Господа, с величайшим... (Слева шум: «Перерыв!») Господа, я буду очень краток. Я с величайшим... (Слева шум). Я с величайшим удовлетворением, скажу прямо (слева шум: «Постановление Думы!»), с величайшим удовлетворением, прямо с радостью выслушал ту часть речи члена Думы Шингарёва, где он так искренне говорил о призыве к народу, о гражданском долге. Министерство земледелия готово дать все объяснения в сельскохозяйственной комиссии Думы — как не допустить сокращения посевных площадей. Но, господа, я с величайшим смущением выслушал всё остальное из продолжительных речей членов Думы Милюкова и Шингарёва. Ведь вот второй оратор выходит из той партии, и что же нам приходится слышать? Член Думы Милюков обвиняет министра земледелия то — в преступном оптимизме, то уже — в пессимизме, не помню — преступном ли. О чём они со мной спорят, всё время доказывая, что я виноват? Тут и предмета спора нет: я чувствую себя неизмеримо более виноватым, чем они стараются доказать какими-то цифрами. Да, господа, днём и ночью меня гнетёт мысль, что я не сделал даже тысячной доли того, что должен был в эту страшную историческую минуту. (Справа рукоплескания). К несчастью я простой смертный, а в это время Россия должна была бы выдвинуть людей титанической силы. Я виноват, что такой силы у меня нет.
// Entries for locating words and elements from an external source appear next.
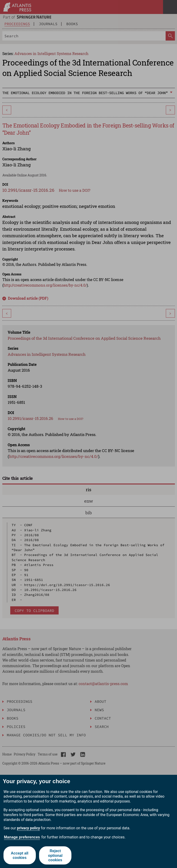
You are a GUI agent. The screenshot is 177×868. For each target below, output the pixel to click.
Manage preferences (22, 837)
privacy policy (28, 828)
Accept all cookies (20, 855)
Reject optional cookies (55, 855)
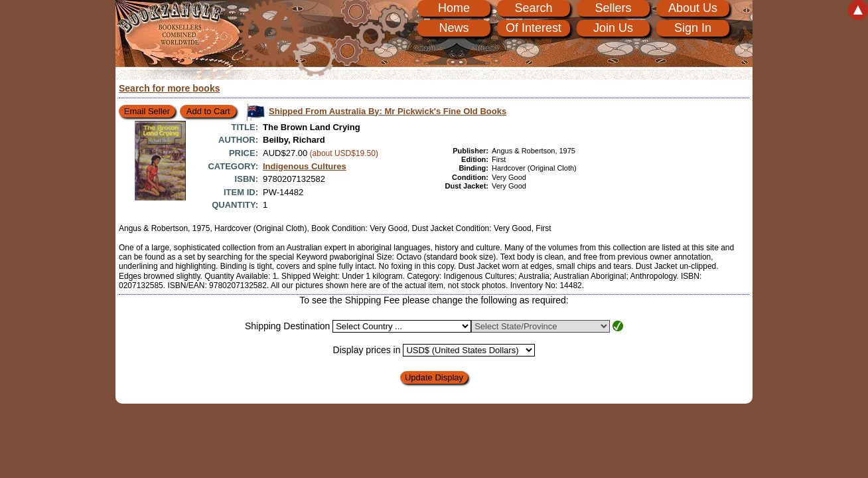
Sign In (693, 28)
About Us (693, 8)
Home (454, 8)
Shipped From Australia (388, 111)
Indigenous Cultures (305, 166)
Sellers (613, 8)
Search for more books (169, 88)
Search (533, 8)
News (453, 28)
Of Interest (534, 28)
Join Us (613, 28)
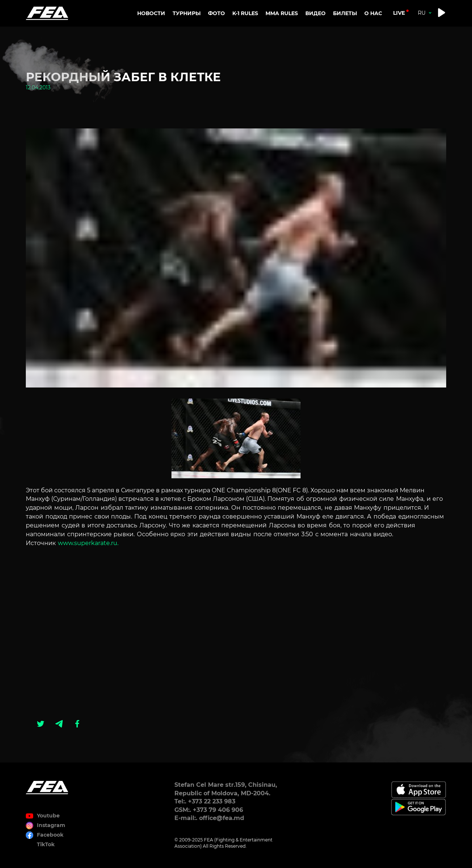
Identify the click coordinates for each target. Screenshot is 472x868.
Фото (216, 13)
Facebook (50, 835)
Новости (151, 13)
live (399, 13)
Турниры (187, 13)
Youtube (48, 816)
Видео (315, 13)
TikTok (46, 844)
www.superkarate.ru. (87, 543)
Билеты (345, 13)
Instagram (51, 825)
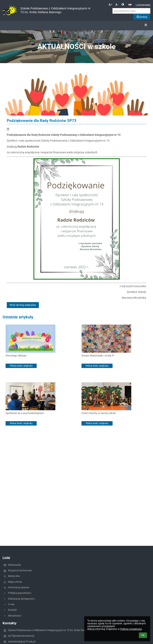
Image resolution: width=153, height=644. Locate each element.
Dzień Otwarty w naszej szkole (98, 413)
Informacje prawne (18, 587)
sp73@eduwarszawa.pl (21, 636)
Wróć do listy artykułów (22, 305)
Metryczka (14, 576)
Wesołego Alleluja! (16, 356)
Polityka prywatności (20, 593)
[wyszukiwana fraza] (131, 11)
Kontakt (12, 610)
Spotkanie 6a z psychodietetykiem (25, 413)
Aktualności (14, 616)
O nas (11, 604)
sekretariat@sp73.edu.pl (22, 642)
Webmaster (14, 565)
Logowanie (143, 5)
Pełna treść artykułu (21, 366)
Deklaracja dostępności (21, 599)
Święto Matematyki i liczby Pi (98, 356)
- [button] (117, 4)
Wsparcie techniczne (20, 570)
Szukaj (142, 17)
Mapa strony (15, 582)
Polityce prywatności (131, 629)
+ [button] (110, 4)
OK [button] (143, 635)
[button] (130, 5)
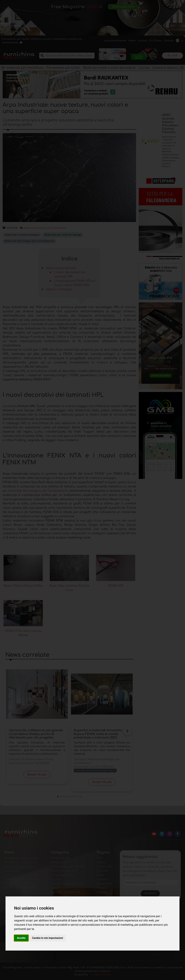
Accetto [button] (21, 938)
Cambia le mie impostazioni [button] (47, 938)
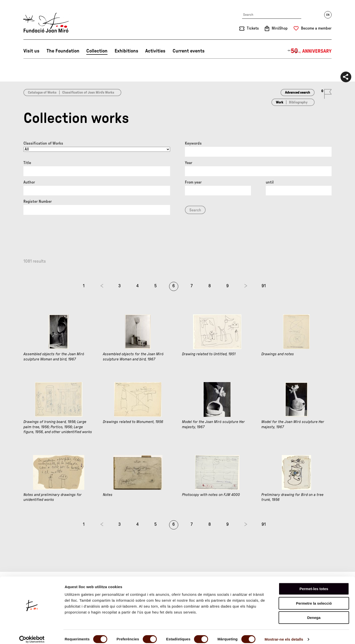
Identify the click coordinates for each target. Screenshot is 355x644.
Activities (155, 51)
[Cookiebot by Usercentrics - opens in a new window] (32, 634)
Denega (314, 612)
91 (264, 286)
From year (193, 182)
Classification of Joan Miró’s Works (88, 92)
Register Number (38, 202)
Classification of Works (43, 143)
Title (27, 163)
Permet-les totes (314, 584)
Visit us (32, 51)
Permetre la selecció (313, 598)
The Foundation (63, 51)
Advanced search (297, 92)
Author (29, 182)
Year (189, 163)
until (270, 182)
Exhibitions (126, 51)
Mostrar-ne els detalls (284, 634)
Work (279, 102)
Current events (189, 51)
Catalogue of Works (42, 92)
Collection (97, 51)
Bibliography (298, 102)
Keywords (193, 143)
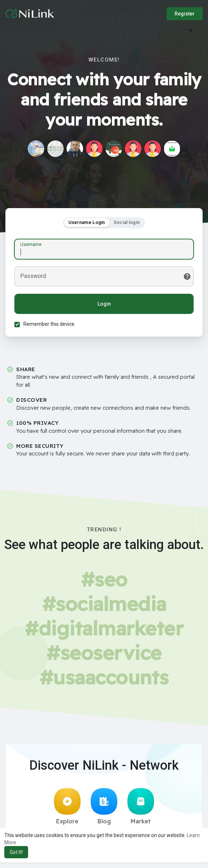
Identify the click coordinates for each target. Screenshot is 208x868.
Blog (104, 806)
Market (141, 806)
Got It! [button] (16, 852)
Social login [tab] (127, 222)
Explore (67, 806)
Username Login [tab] (87, 222)
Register (185, 14)
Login (104, 304)
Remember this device (49, 324)
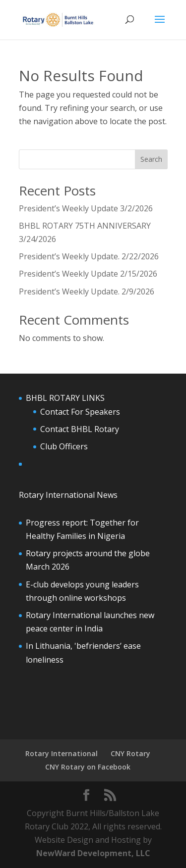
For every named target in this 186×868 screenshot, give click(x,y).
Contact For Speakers (80, 412)
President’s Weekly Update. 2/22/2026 (89, 256)
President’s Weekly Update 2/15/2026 (88, 274)
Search (151, 159)
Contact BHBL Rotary (79, 429)
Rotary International (62, 753)
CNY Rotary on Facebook (88, 767)
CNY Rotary (130, 753)
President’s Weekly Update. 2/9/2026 (86, 291)
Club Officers (64, 446)
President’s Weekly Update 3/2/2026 (86, 208)
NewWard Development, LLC (93, 853)
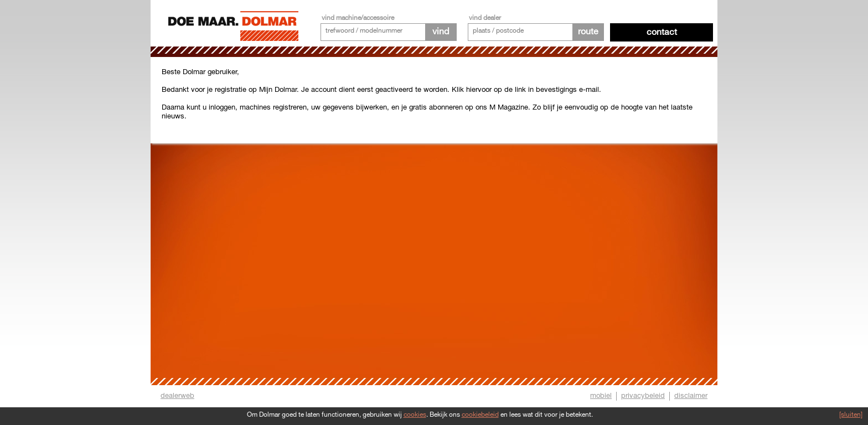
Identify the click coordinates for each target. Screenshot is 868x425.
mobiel (601, 396)
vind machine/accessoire (358, 18)
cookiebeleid (480, 414)
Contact (662, 32)
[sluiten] (851, 414)
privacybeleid (643, 396)
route (588, 32)
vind (441, 32)
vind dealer (485, 18)
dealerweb (177, 396)
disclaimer (691, 396)
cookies (415, 414)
Беспристрастно: ну, отчего бы таким тоном не говорить и лидерам оппозиции? Тогда б и столковаться не мудрено. Но титаны оппозиции кричат:

Аджемов: Уходите!

Милюков: Земля не клином сошлась!

Риттих: Да можем ли мы размениваться сейчас на чисто личную политику? Ведь это прямо ужасно. Господа, я мечтаю, что сюда выйдет не оратор, а просто человек, до самозабвения любящий Россию... Мне кажется, и быть может все это чувствуют, мы переживаем торжественную историческую минуту. Может быть последний раз рука судьбы подняла те весы, на которых взвешивается будущее России.

Но у нас-то суббота и воскресенье, заседаний нет. То — умер член Думы — некролог, траур, панихида, три дня деловых заседаний нет. Только 23 февраля в полдень, когда на Петербургской стороне началось то самое, да никто в мире ещё этого не понимает, — опять открывается рядовое заседание Думы с обсуждением надоевшего хлебного вопроса.

Уже громят петроградские булочные, толпа останавливает трамваи, теснит полицейские посты. Кем-то принесенные смутные слухи доходят до думцев в перерывах.

Но в безоконном электрическом зале с ранней ночью под стеклянной шатровой крышею всё выступают знатоки и эксперты либерального лагеря, уже и 24 февраля после полудня, — снова Посников, Родичев, Годнев, и, конечно же, каждый день Чхеидзе, и каждый день Керенский, и, наотмашь выплюхиваясь из этого надоевшего бесплодного вопроса, взмывом рук и возгласов, — не верить этому Риттиху!

Родичев: И да будет с ним покончено с сегодняшнего дня!

Чхеидзе: Господа! Как можно продовольственный вопрос в смысле чёрного хлеба поставить на рельсы?.. Единственный исход — борьба, которая нас привела бы к упразднению этого правительства! Единственное, что остаётся в наших силах — дать улице здоровое русло!

Так заканчивался двухсотлетний отечественный процесс, по которому всю Россию начал выражать город, насильственно построенный петровскою палкой и итальянскими архитекторами на северных болотах, НА БОЛОТЕ, ГДЕ ХЛЕБА НЕ МОЛОТЯТ, А БЕЛЕЕ НАШЕГО ЕДЯТ, а сам этот город выражался уже и не мыслителями с полок сумрачной Публичной библиотеки, уже и не быстрословыми депутатами Государственной Думы, но — уличными забияками, бьющими магазинные стёкла оттого, что к этому болоту не успели подвезти взаваль хлеба.